O presidente do Senado, Davi Alcolumbre (União Brasil-AP), disse ontem (12) que conversou com o presidente Luiz Inácio Lula da Silva (PT) sobre a “relação institucional do futuro”.
“Não falamos nada do passado”, afirmou Alcolumbre após ser questionado por jornalistas se havia tratado com o petista da indicação do governo para o Supremo Tribunal Federal (STF).
Os dois estavam rompidos desde que o Senado rejeitou a indicação de Jorge Messias para uma vaga no STF. Foi a primeira vez que isso ocorreu desde 1894.
Alcolumbre não atuou para ajudar o governo a angariar votos a favor de Messias. Minutos antes do resultado da votação, o presidente do Senado chegou a prever que o advogado-geral da União seria derrotado por oito votos.

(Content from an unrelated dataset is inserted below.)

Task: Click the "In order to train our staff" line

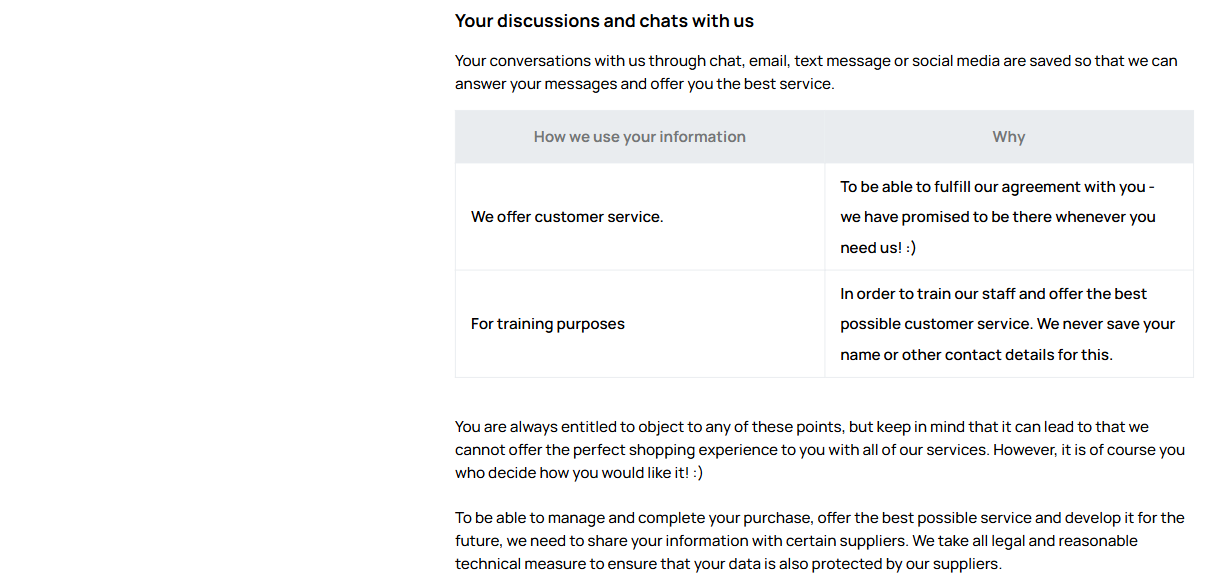Action: (993, 294)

A retomada do diálogo começou na semana passada, durante um jantar na casa do ministro do STF Alexandre de Moraes.
ELEIÇÕES 2026
Após a reunião desta quarta, o ministro das Relações Institucionais, José Guimarães, afirmou que Alcolumbre estará com o presidente Lula nas eleições deste ano.
“O Davi tem já compromisso com a nossa chapa no Amapá. Eu tenho acompanhado isso. Independente aqui da pauta no Senado, das matérias de interesse do governo, nós temos uma chapa à reeleição do governador, a candidatura do senador Randolfe [Rodrigues], e o Davi está absolutamente sintonizado com a reeleição do Lula e com o nosso palanque lá no Amapá”, disse o ministro.

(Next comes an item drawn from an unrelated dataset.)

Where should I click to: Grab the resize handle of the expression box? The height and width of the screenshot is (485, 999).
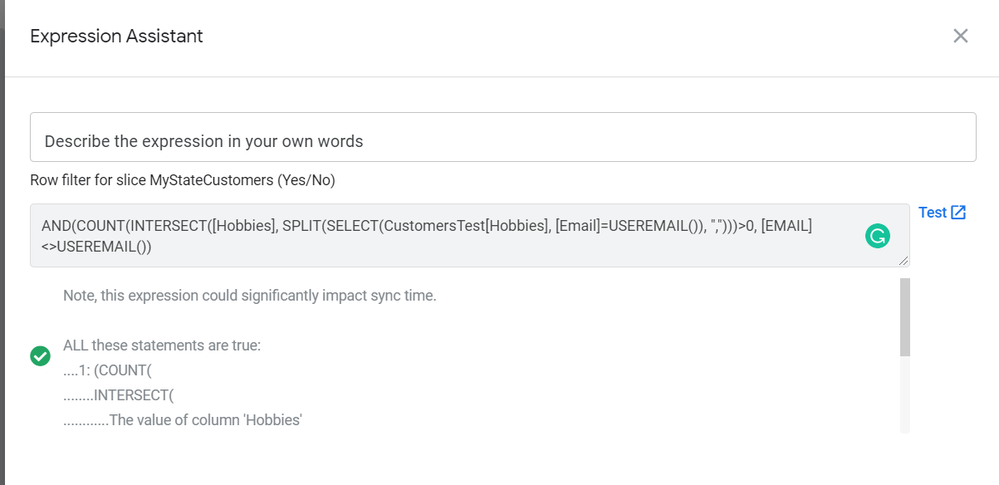(904, 261)
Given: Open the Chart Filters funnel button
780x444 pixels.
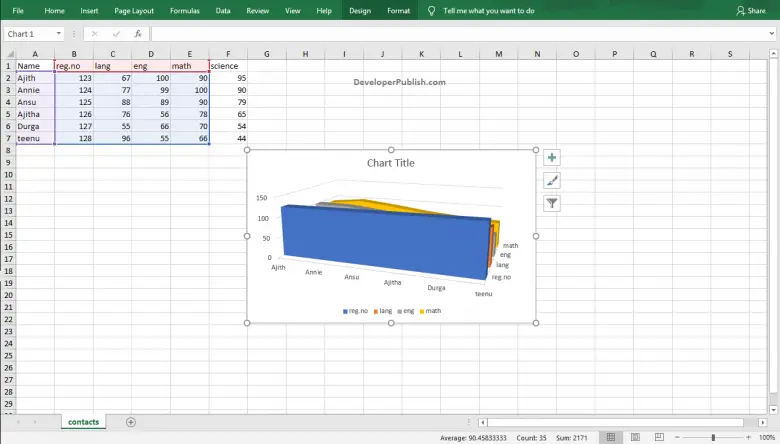Looking at the screenshot, I should pos(552,204).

Alcolumbre apoia a reeleição do atual governador do Amapá, o seu aliado e colega de partido, Clécio Luís (União). O presidente do Senado também tenta emplacar a reeleição para o cargo de senador de Randolfe Rodrigues (PT-AP), que hoje ocupa a função de líder do governo Lula no Congresso.
O principal adversário de Clécio e de Alcolumbre no Amapá atualmente é Antônio Paulo de Oliveira Furlan, conhecido como Dr. Furlan. Ele que, em 2024, foi reeleito como prefeito de Macapá, foi afastado do cargo por suspeita de fraude em licitações. Depois disso, renunciou.
A esposa do Dr. Furlan, Rayssa Furlan (Podemos), concorre a uma das duas vagas disponíveis para o Senado. Ela também faz parte do grupo político adversário da chapa apoiada por Alcolumbre.